[ACTIVITY] Please copy every line from the records below that contains the string "menu".

[Stored data]
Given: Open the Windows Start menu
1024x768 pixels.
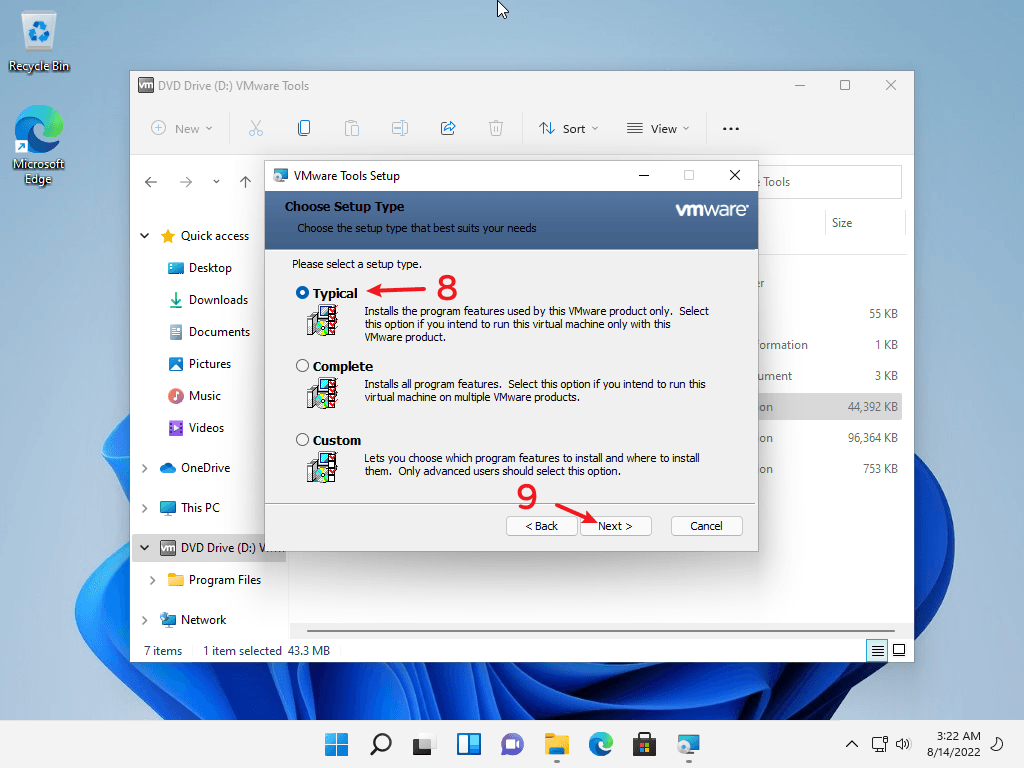Looking at the screenshot, I should [336, 744].
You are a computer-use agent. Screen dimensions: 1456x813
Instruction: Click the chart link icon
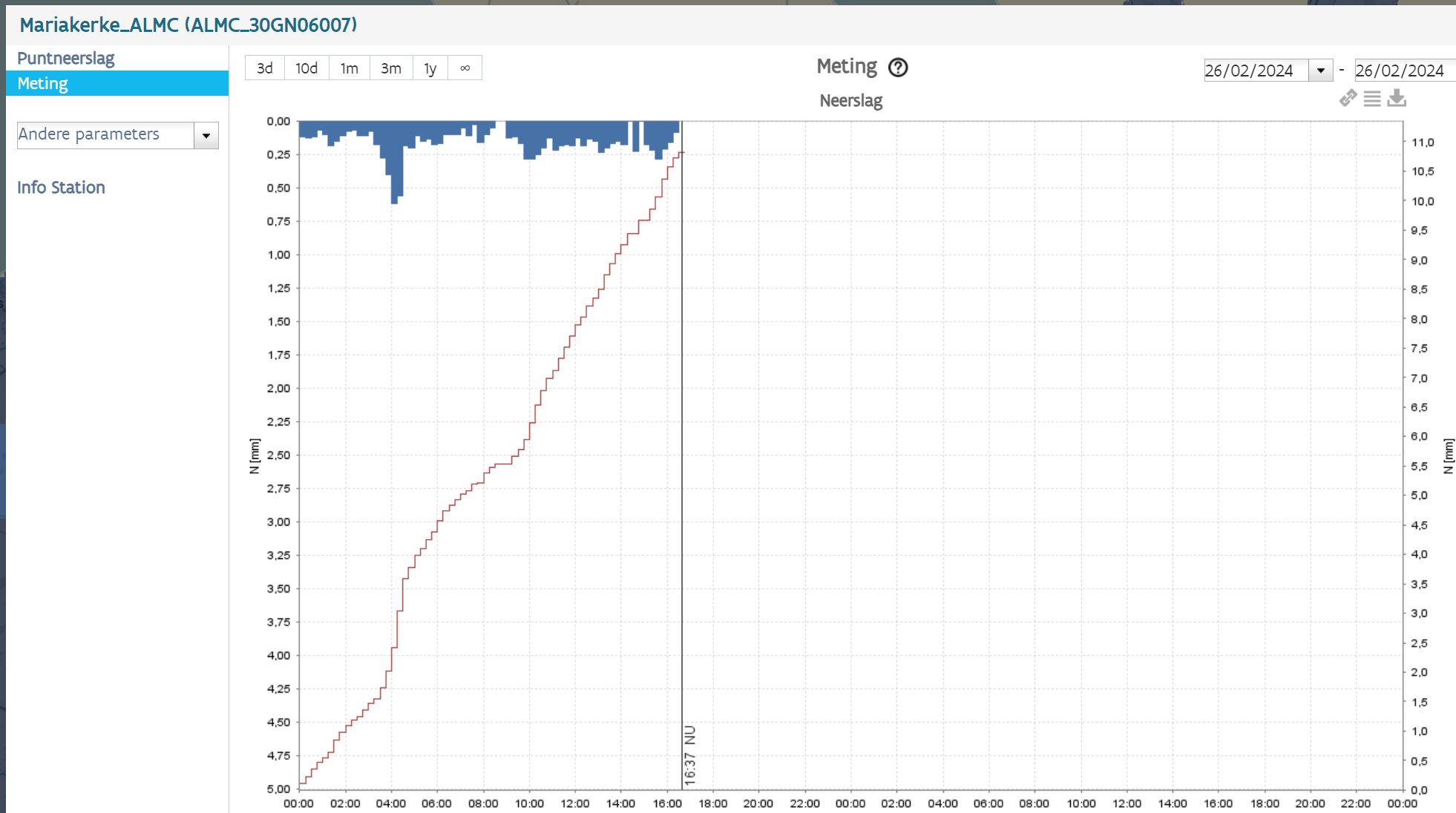click(1348, 98)
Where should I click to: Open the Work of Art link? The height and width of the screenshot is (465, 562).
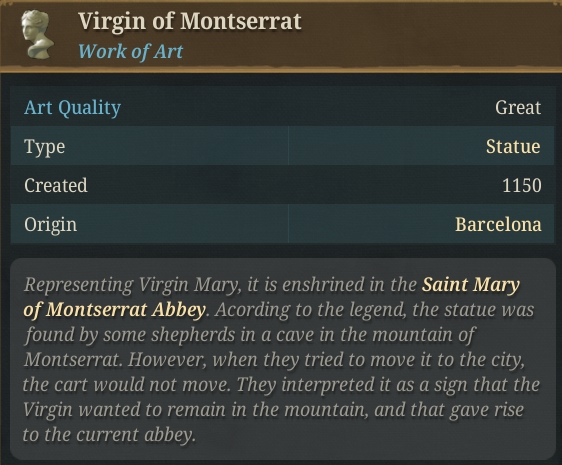(x=130, y=52)
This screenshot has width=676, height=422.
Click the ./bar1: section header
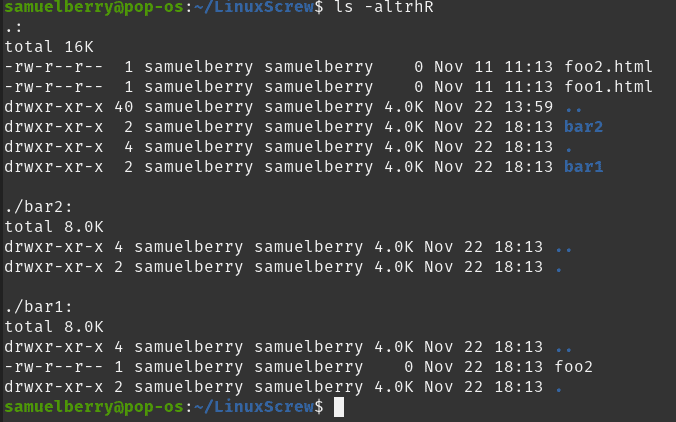click(38, 307)
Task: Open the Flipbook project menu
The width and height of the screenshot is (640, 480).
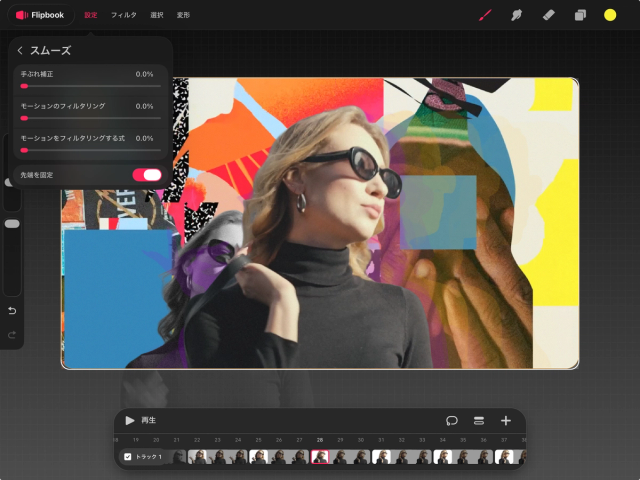Action: point(40,15)
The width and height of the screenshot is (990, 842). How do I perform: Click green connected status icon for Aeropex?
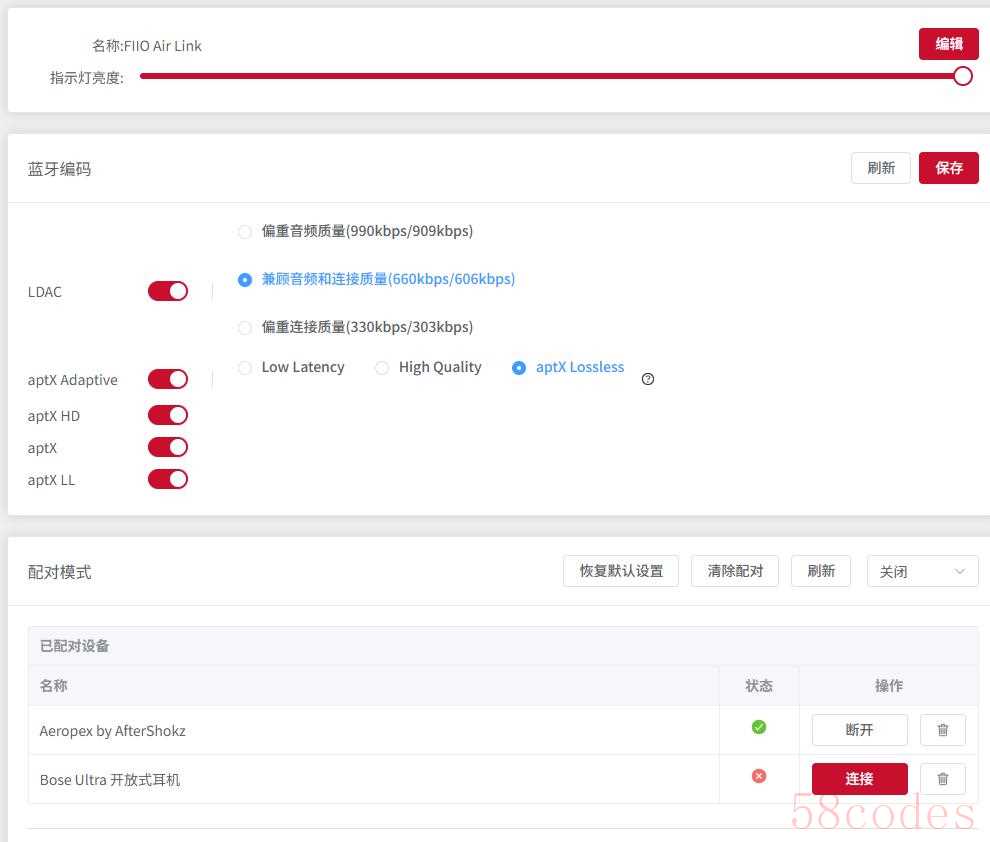tap(759, 727)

[RESPONSE BELOW]
Given: Open the Windows Start menu
Task: Open the Flipbook project menu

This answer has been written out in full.